• [What to do] Rewrite the lines below as a numbered list, starting at the line containing "Task: Click the nearby search input field" and running through the last line, both ends included. Skip blank lines and leave out the pictures.

• [Stored data]
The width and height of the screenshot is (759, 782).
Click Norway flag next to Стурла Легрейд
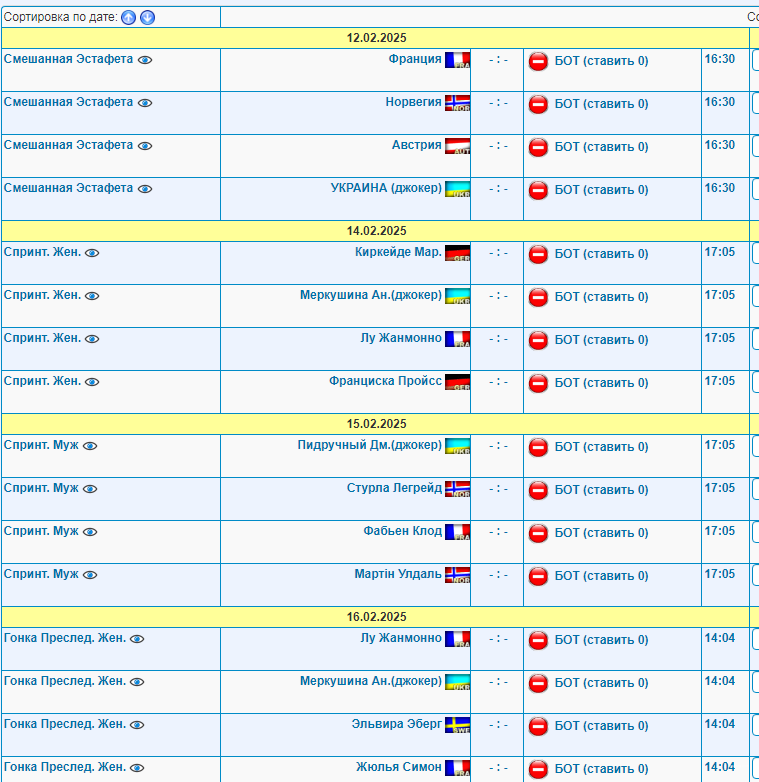coord(457,489)
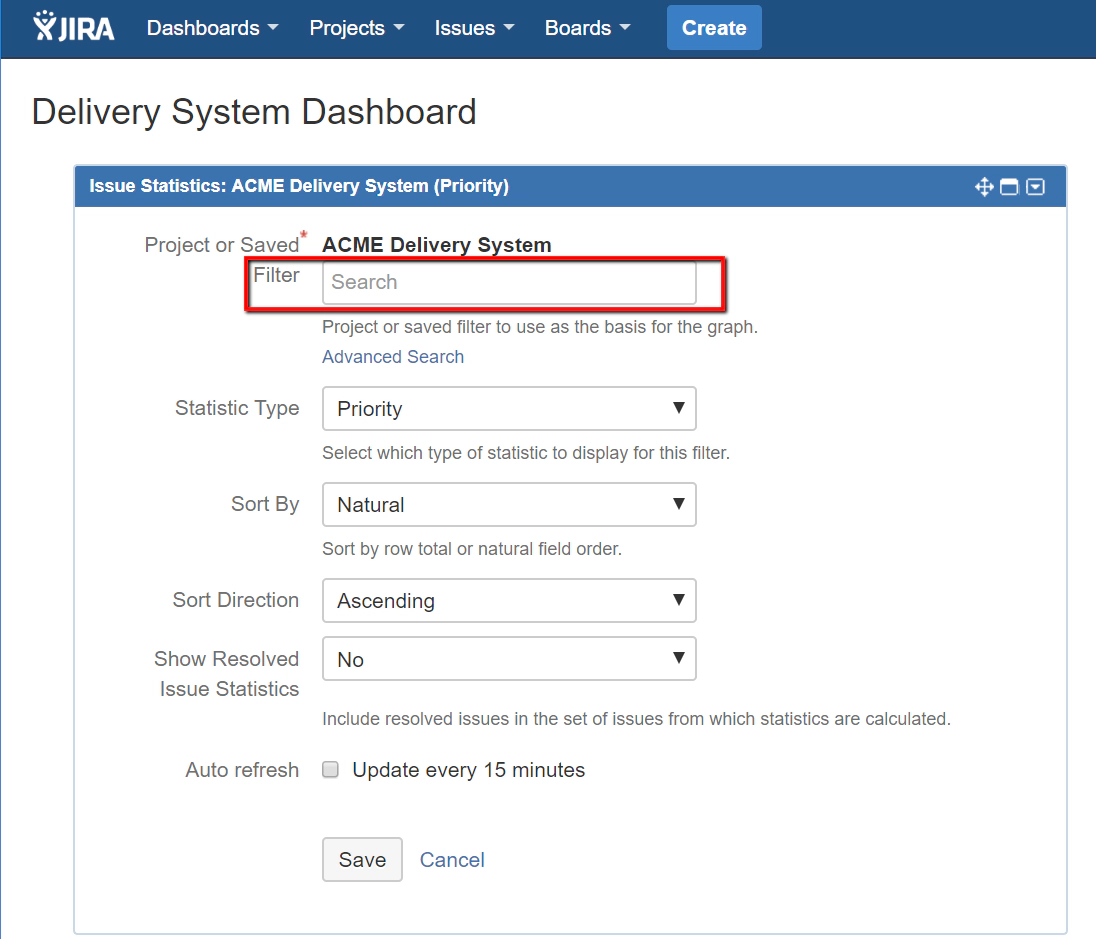Cancel the gadget configuration
1096x939 pixels.
(x=452, y=860)
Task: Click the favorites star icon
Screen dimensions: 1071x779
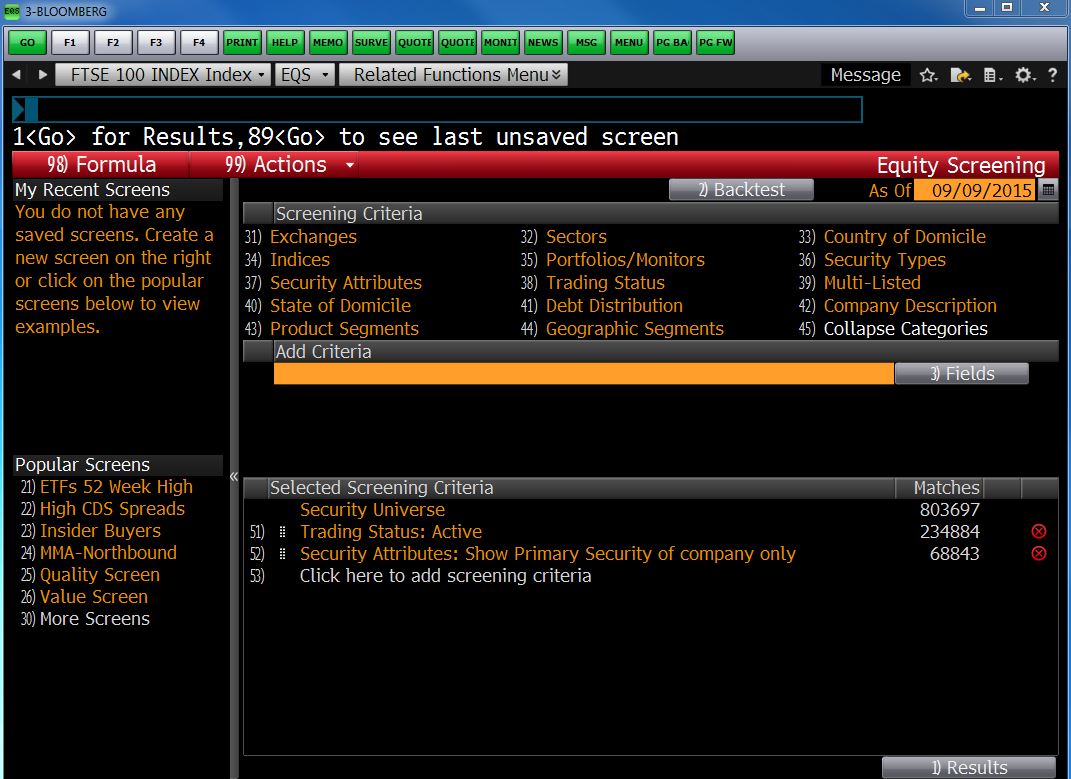Action: click(x=928, y=75)
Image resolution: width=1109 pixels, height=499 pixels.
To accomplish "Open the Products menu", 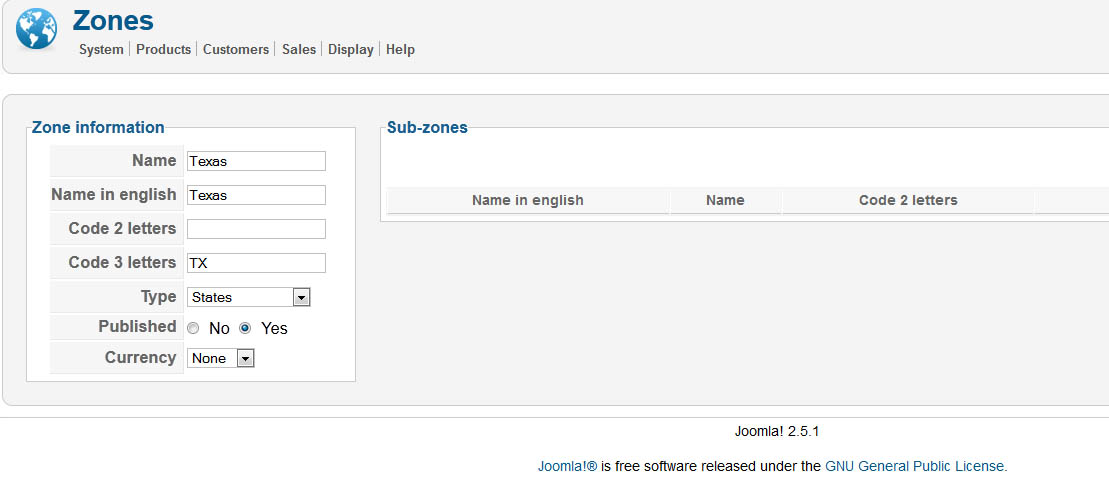I will pos(163,49).
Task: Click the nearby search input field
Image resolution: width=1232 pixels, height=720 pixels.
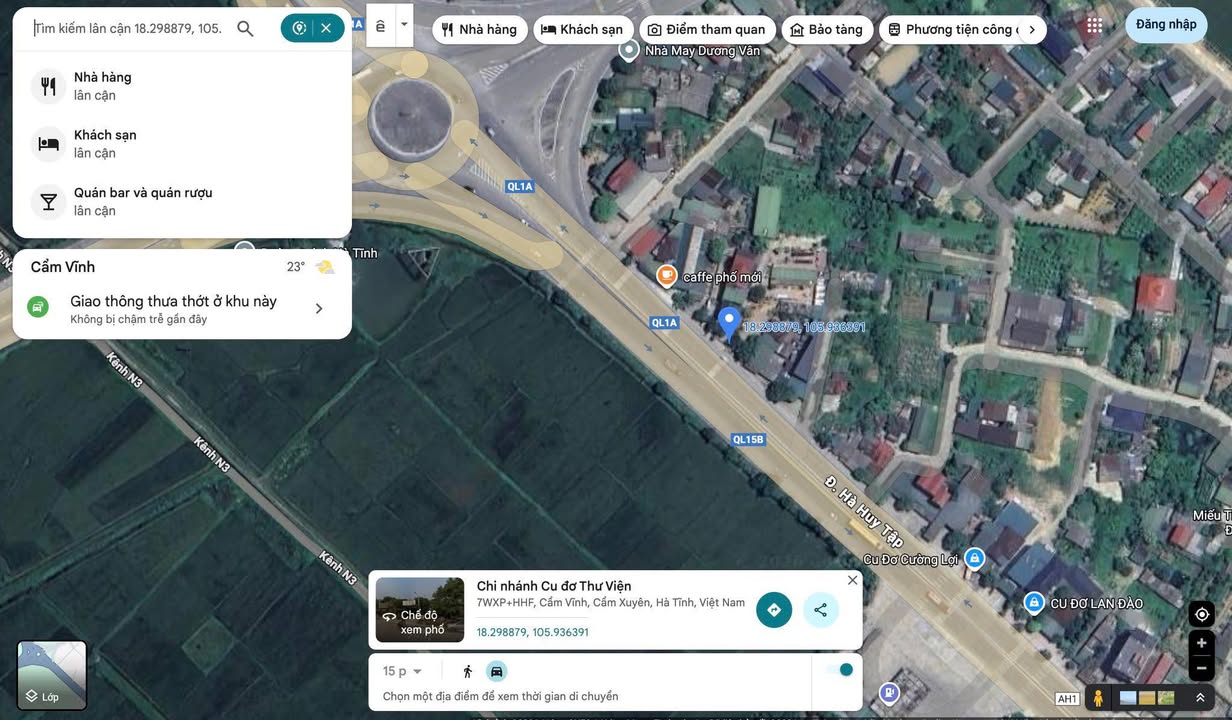Action: pos(128,28)
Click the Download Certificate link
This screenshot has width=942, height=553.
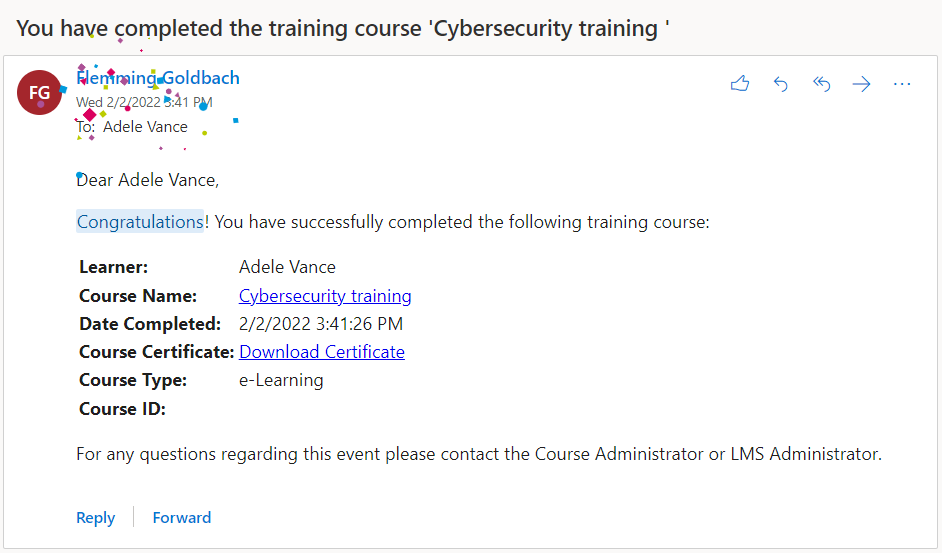click(x=322, y=352)
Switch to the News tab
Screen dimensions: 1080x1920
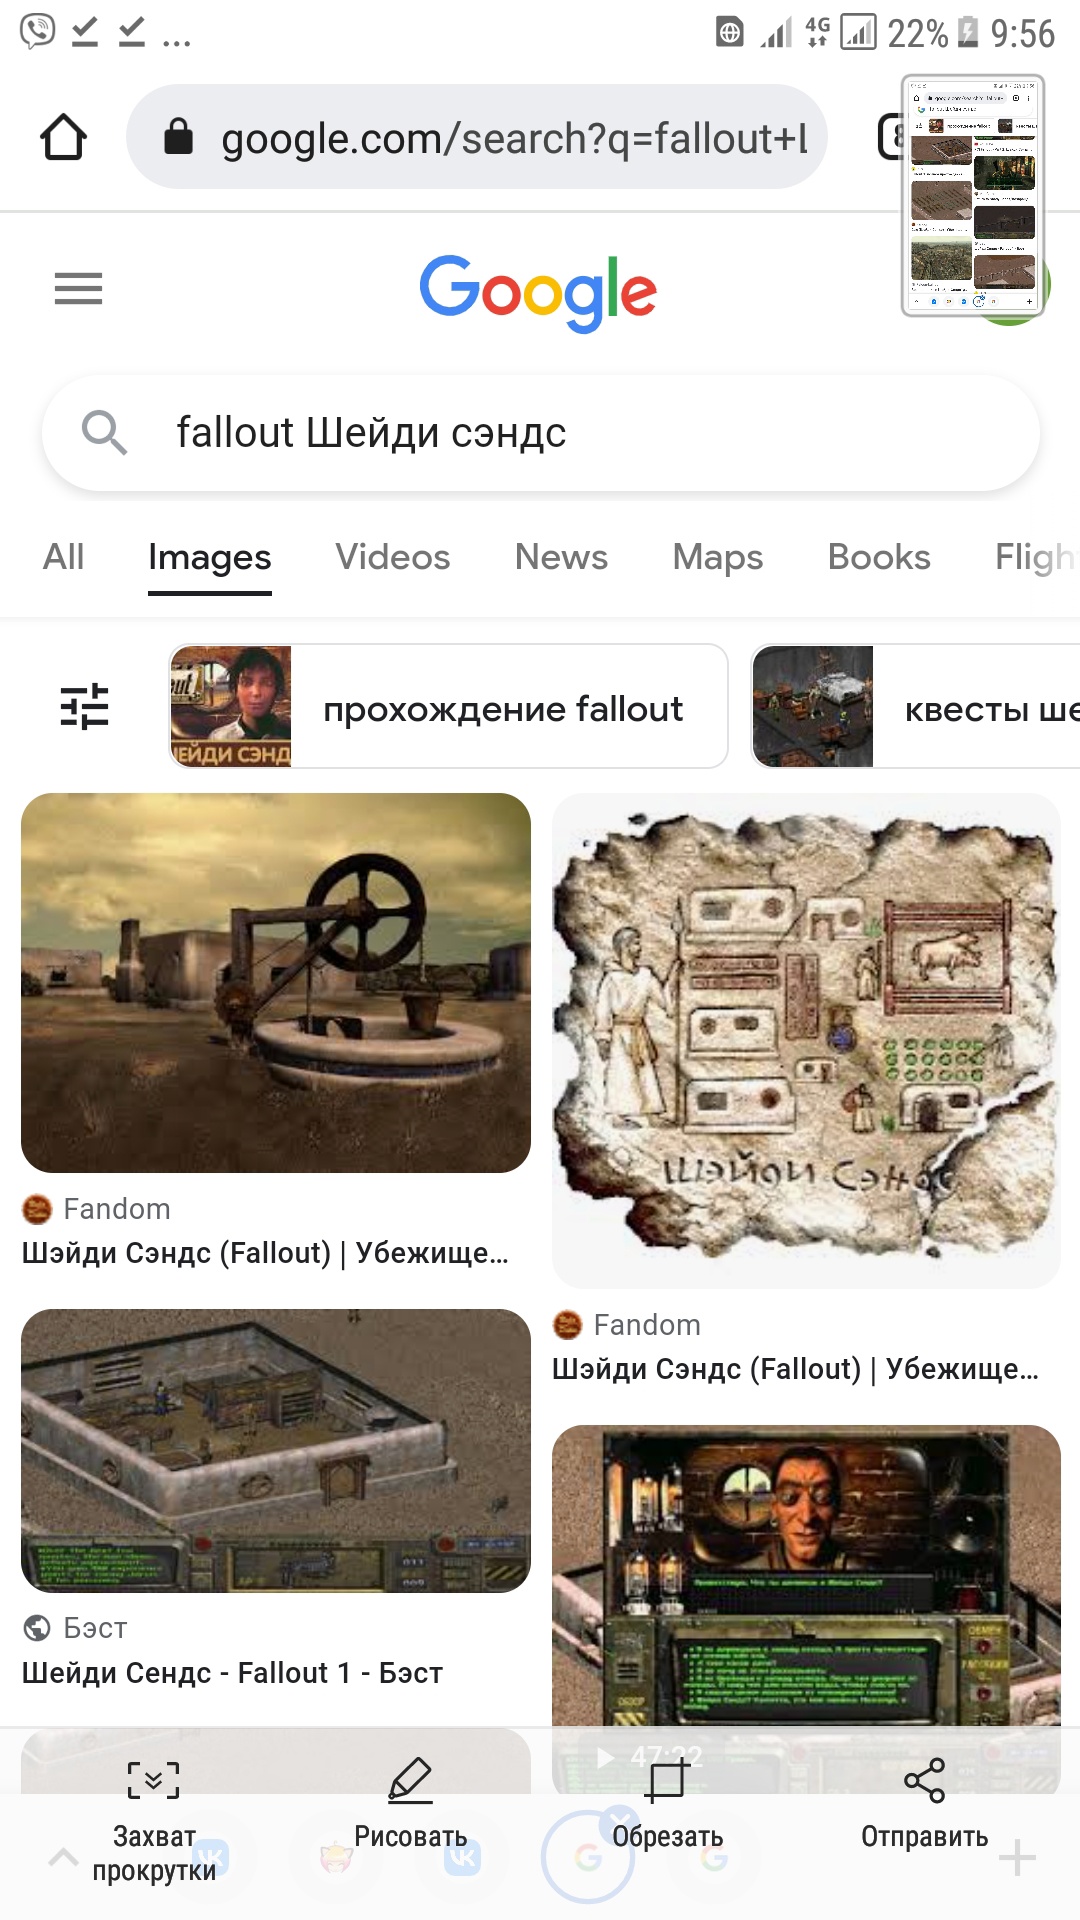[x=561, y=557]
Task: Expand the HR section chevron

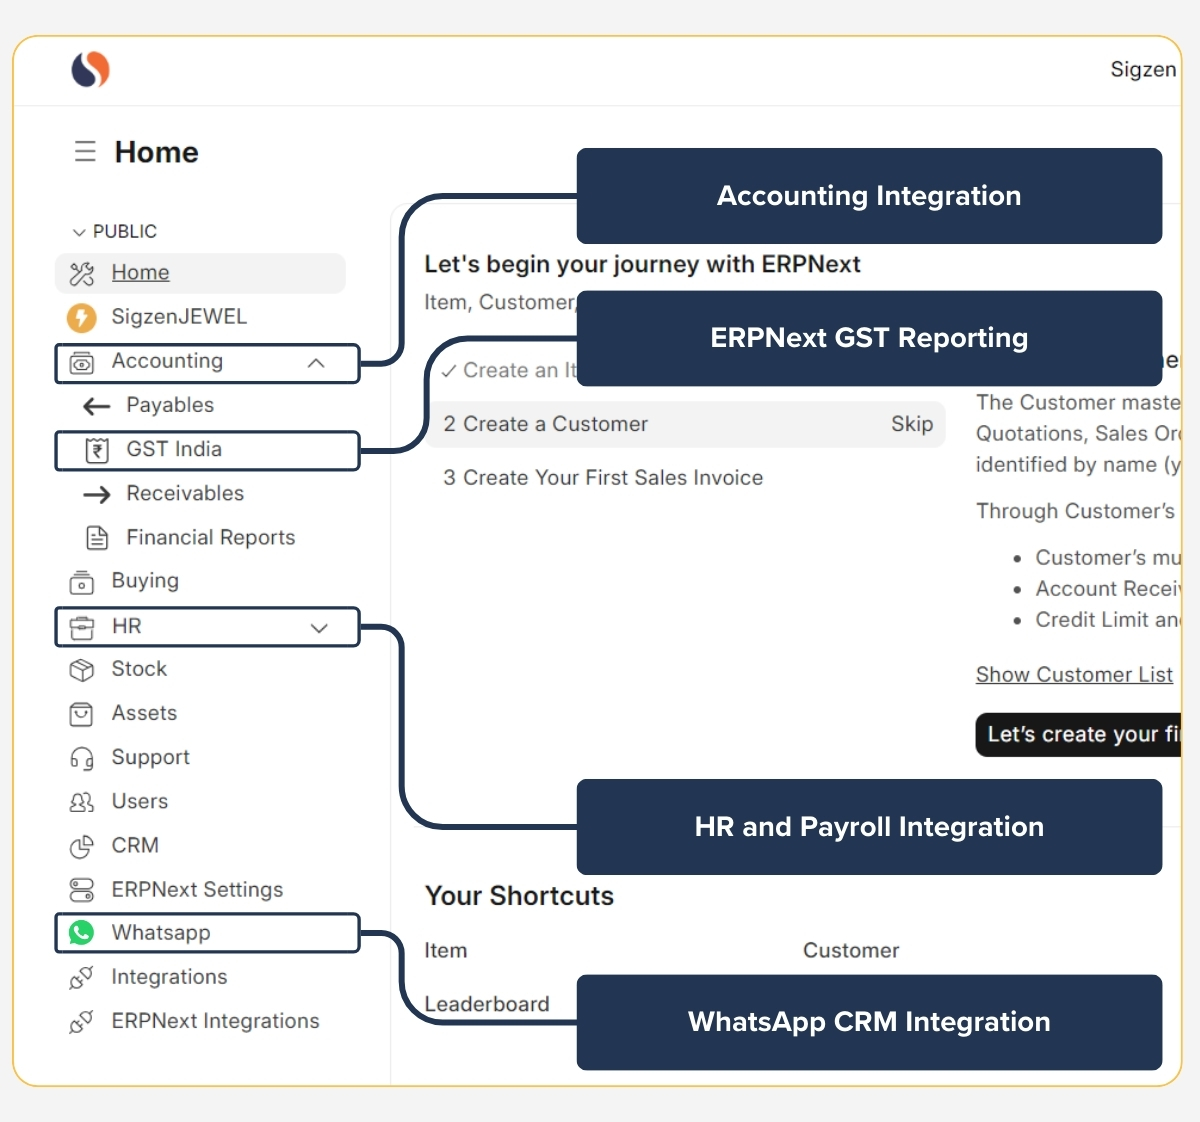Action: pos(319,627)
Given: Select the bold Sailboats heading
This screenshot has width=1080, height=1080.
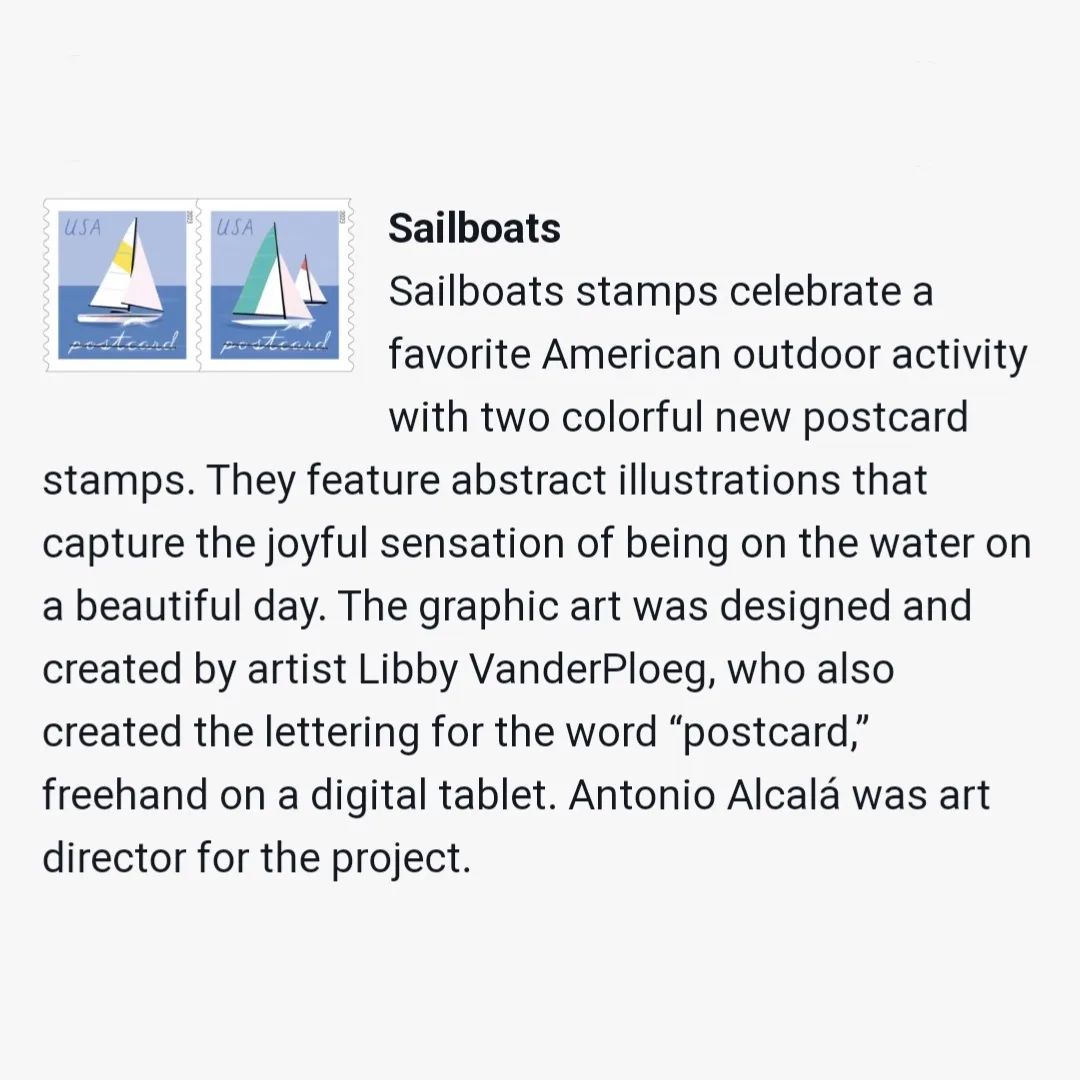Looking at the screenshot, I should [474, 228].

• [Exercise solution]
1. Task: Click the nearby search input field
2. Image resolution: width=1232 pixels, height=720 pixels.
3. Action: pos(128,28)
4. Click the Download Certificate link
5. This screenshot has width=942, height=553.
6. click(x=322, y=352)
7. Switch to the News tab
8. Screen dimensions: 1080x1920
9. [x=561, y=557]
10. Task: Expand the HR section chevron
11. Action: pos(319,627)
12. Given: Select the bold Sailboats heading
13. This screenshot has width=1080, height=1080.
14. Looking at the screenshot, I should [474, 228].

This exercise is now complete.